Background: Preeclampsia is one of the most serious complications of pregnancy, responsible for 60,000 maternal deaths annually and far greater numbers of neonatal losses. In this condition, factors are released from the placenta into the maternal circulating, causing widespread endothelial dysfunction and severe maternal organ injury. Soberingly, there is no treatment other than delivery of the fetus. If severe preeclampsia occurs when the fetus is very preterm, clinicians are often forced to deliver the fetus to save the mother. Unfortunately, this inflicts prematurity to the fetus, which can then lead to major complications such as cerebral palsy, chronic lung disease and death. Hence, drugs that can quench the disease process of preeclampsia could allow the pregnancy to continue longer until the fetuses is more mature in gestation and ready to be delivered. Such a drug could save the lives of many mothers and fetuses.
Key pathophysiological steps in preeclampsia (PE) are 1) release of anti-angiogenic factors sFlt-1 and soluble endoglin (sEng) 2) oxidative stress and 3) maternal endothelial dysfunction. Any drug that can counter these important pathophysiological effects may be an effective therapeutic approach to treat preeclampsia.
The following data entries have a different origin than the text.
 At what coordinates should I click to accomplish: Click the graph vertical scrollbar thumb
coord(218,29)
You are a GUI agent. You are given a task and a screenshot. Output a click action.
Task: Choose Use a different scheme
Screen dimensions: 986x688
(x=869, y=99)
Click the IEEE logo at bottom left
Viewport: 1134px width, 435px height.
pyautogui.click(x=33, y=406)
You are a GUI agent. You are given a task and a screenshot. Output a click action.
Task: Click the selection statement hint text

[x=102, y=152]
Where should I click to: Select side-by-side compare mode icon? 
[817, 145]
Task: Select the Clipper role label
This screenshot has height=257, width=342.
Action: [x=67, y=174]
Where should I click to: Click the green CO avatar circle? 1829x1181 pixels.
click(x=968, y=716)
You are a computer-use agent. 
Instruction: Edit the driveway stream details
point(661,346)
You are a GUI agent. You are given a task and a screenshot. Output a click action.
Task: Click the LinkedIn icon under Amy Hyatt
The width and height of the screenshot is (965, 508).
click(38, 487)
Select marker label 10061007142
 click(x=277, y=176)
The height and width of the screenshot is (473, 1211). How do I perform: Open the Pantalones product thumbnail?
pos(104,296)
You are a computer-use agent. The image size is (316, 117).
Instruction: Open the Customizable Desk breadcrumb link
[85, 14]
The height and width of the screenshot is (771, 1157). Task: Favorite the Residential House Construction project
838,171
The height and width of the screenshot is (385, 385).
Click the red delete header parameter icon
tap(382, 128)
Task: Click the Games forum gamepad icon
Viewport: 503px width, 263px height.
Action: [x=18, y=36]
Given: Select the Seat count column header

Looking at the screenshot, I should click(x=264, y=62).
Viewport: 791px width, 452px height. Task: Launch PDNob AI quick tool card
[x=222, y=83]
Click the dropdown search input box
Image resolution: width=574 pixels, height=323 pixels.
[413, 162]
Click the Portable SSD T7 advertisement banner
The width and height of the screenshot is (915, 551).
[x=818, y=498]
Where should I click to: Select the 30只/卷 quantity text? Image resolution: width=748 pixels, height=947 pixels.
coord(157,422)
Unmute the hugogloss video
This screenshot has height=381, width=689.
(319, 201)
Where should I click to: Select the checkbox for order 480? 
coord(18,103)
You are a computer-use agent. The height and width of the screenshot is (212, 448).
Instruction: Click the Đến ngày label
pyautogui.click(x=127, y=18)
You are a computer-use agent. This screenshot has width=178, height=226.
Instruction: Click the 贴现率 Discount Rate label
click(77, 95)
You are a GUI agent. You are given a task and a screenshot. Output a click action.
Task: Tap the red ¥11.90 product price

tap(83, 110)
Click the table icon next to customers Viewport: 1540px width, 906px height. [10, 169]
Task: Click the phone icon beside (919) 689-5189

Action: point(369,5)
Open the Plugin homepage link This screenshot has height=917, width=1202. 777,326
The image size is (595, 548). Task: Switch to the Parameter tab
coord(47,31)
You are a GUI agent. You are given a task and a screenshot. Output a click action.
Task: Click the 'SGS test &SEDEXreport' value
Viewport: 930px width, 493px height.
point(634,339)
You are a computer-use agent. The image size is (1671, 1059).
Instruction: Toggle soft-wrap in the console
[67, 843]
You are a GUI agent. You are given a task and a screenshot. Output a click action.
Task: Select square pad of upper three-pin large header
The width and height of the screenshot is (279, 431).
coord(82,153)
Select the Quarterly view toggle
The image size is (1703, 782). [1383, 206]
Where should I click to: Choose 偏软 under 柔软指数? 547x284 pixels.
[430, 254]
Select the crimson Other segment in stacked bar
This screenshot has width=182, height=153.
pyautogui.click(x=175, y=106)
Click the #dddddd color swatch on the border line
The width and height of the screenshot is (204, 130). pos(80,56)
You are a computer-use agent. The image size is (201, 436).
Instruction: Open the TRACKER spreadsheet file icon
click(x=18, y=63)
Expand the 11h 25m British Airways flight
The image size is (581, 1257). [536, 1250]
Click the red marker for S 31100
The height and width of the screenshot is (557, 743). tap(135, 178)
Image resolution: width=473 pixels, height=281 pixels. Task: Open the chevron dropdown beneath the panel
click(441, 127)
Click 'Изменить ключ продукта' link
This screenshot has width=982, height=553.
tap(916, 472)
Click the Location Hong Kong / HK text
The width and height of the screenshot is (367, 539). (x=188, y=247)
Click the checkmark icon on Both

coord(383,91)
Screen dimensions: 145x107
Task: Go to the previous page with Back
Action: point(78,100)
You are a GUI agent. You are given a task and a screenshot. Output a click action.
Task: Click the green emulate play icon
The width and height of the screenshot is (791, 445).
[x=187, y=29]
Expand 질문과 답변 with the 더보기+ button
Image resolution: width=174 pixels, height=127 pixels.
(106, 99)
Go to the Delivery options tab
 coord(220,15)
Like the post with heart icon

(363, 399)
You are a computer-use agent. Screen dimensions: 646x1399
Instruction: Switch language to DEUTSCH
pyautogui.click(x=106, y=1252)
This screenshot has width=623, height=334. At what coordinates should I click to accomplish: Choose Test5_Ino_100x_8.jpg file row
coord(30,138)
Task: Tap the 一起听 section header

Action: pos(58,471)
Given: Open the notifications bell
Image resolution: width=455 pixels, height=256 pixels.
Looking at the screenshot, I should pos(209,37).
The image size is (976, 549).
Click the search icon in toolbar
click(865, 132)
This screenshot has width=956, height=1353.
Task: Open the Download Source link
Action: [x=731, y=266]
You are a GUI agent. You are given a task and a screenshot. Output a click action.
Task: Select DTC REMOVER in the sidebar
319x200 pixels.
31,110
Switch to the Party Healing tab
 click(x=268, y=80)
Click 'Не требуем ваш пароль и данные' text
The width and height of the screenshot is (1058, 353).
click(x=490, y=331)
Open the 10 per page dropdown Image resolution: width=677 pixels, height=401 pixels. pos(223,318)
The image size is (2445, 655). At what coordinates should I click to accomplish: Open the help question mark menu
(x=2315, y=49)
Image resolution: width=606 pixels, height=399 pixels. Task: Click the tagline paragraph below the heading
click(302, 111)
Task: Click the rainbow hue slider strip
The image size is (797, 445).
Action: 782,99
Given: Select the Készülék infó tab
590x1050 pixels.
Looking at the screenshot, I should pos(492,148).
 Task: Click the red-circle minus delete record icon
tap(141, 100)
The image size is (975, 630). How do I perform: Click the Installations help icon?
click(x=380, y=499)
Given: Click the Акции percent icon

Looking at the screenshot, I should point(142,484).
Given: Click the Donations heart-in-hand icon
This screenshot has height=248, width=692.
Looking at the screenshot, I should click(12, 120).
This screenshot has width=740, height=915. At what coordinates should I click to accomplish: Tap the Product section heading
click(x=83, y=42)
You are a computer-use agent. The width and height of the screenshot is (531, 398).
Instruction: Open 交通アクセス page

We are performing functional studies in primary human tissues, screening candidate drug approaches to block these important pathological processes. Most of our work has focused on the therapeutic potential of proton pump inhibitors (PPIs) in order to counter these pathophysiological effects. We have also been screening other drug approaches, including short blocking peptides, neutralizing antibodies, and nanoparticle targeted delivery of siRNAs targeting sFlt-1.
Methods: Our overall strategy in screening candidate molecularly targeted drugs involves functional studies using primary human tissues: 1) primary trophoblast (placental tissues) 2) primary human umbilical vein endothelial cells (HUVEC), 3) uterine microvascular cells and 4) placental explants, obtained from women with severe preeclampsia. We have been examining whether the candidate drugs we are screening are able to cause the following: 1) block sFlt1/sEng production 2) up-regulate heme-oxygenase-1 (HO-1) expression and Nrf2 translocation (endogenous anti-oxidant defences) and 3) decrease endothelial dysfunction (modelled by adding TNFα or PE patient serum to endothelial cells).
Results: We have found PPIs to be an exciting therapeutic candidate for Preeclampsia. They dose-dependently reduce mRNA expression and protein secretion of sFlt1 and sEng in all cell types. The decrease was potent: for example, the top dose of esomeprazole of only 100 μM decreased sFlt1 release from trophoblast by 50%, and release sEng by 90%. Importantly, PPIs markedly reduced sFlt-1 production (and increased HO-1) when added to placental explants from women with severe PE.
All PPIs induced a highly significant dose dependent increase in HO-1 mRNA and protein in all tissues, a potent anti-oxidant protein. PPIs also induced nuclear translocation of the master antioxidant transcription factor, Nrf2, and upregulated Nrf2 regulated genes. PPIs rescued both TNFα and PE serum induced endothelial dysfunction (quenching leukocyte adhesion and attenuating VCAM1 and endothelin-1 expression). Furthermore, PPIs blocked TNFα-induced disruption of endothelial tube formation (both in HUVECs and uterine microvascular cells).
Conclusions: PPIs potently decrease sFlt1/sEng release, switch on anti-oxidant defences and quench endothelial dysfunction. Widely prescribed for gastric reflux during pregnancy, they represent an exciting novel candidate therapeutic to treat severe preeclampsia. On the basis of these preclinical studies, we are implementing a randomized placebo controlled trial in South Africa, using the proton pump inhibitor esomeprazole to treat severe preeclampsia.
Other novel molecular targeted approaches to treat preeclampsia (e.g. small peptides, neutralizing antibodies and nanoparticle delivery of siRNAs) may also be of value as candidate therapeutic approaches, but require further experimental evaluation.